GIVEN EXERCISE :: Starting with the line with "Click the words that leads in the description" and going on through the line with "tap(85, 211)", rewrite the material with "description" changed to "caption" and everything else kept as it is. Omit the pictures from your answer.

DATA LINES ::
+++++

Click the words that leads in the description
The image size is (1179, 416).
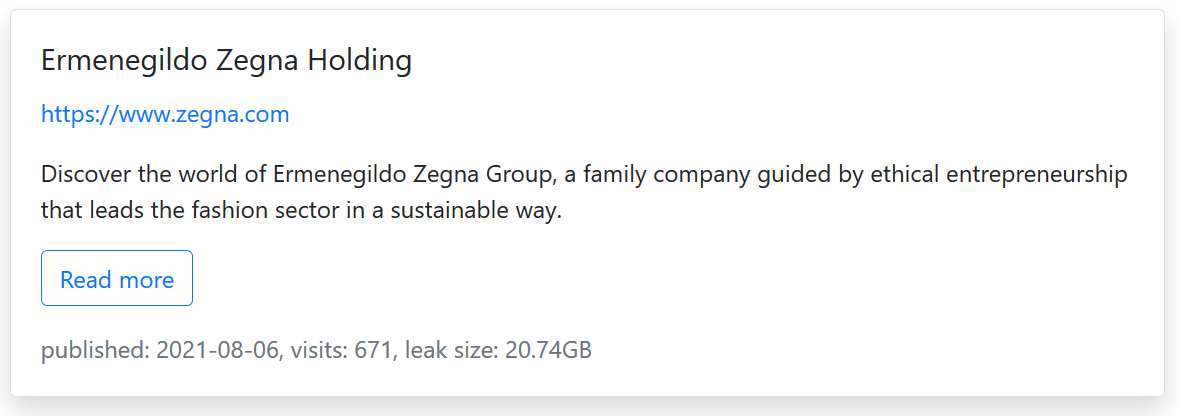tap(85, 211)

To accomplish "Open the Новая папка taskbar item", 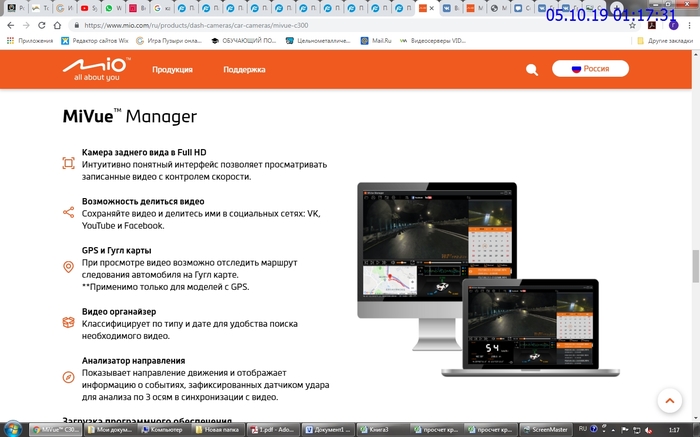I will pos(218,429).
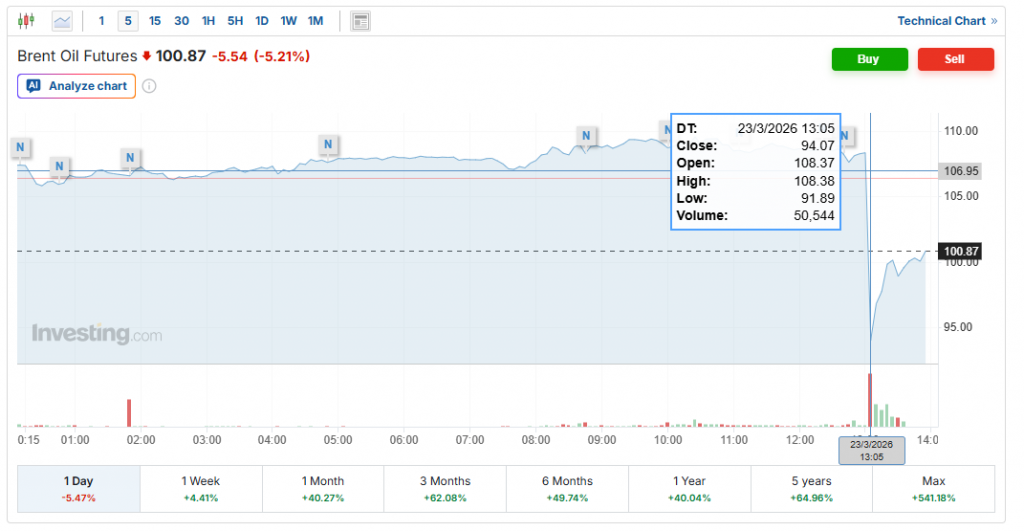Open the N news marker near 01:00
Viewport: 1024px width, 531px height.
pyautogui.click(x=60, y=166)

+++++

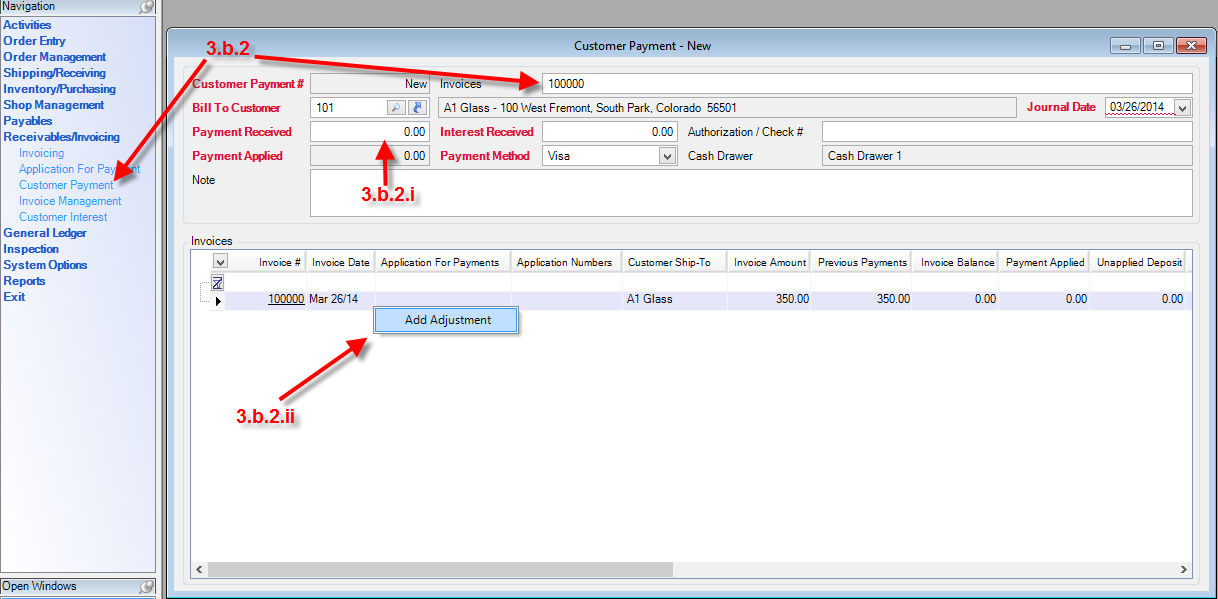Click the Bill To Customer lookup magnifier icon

+++++

TASK ANSWER ::
Click the words that leads in the caption
The image size is (1179, 416).
tap(85, 211)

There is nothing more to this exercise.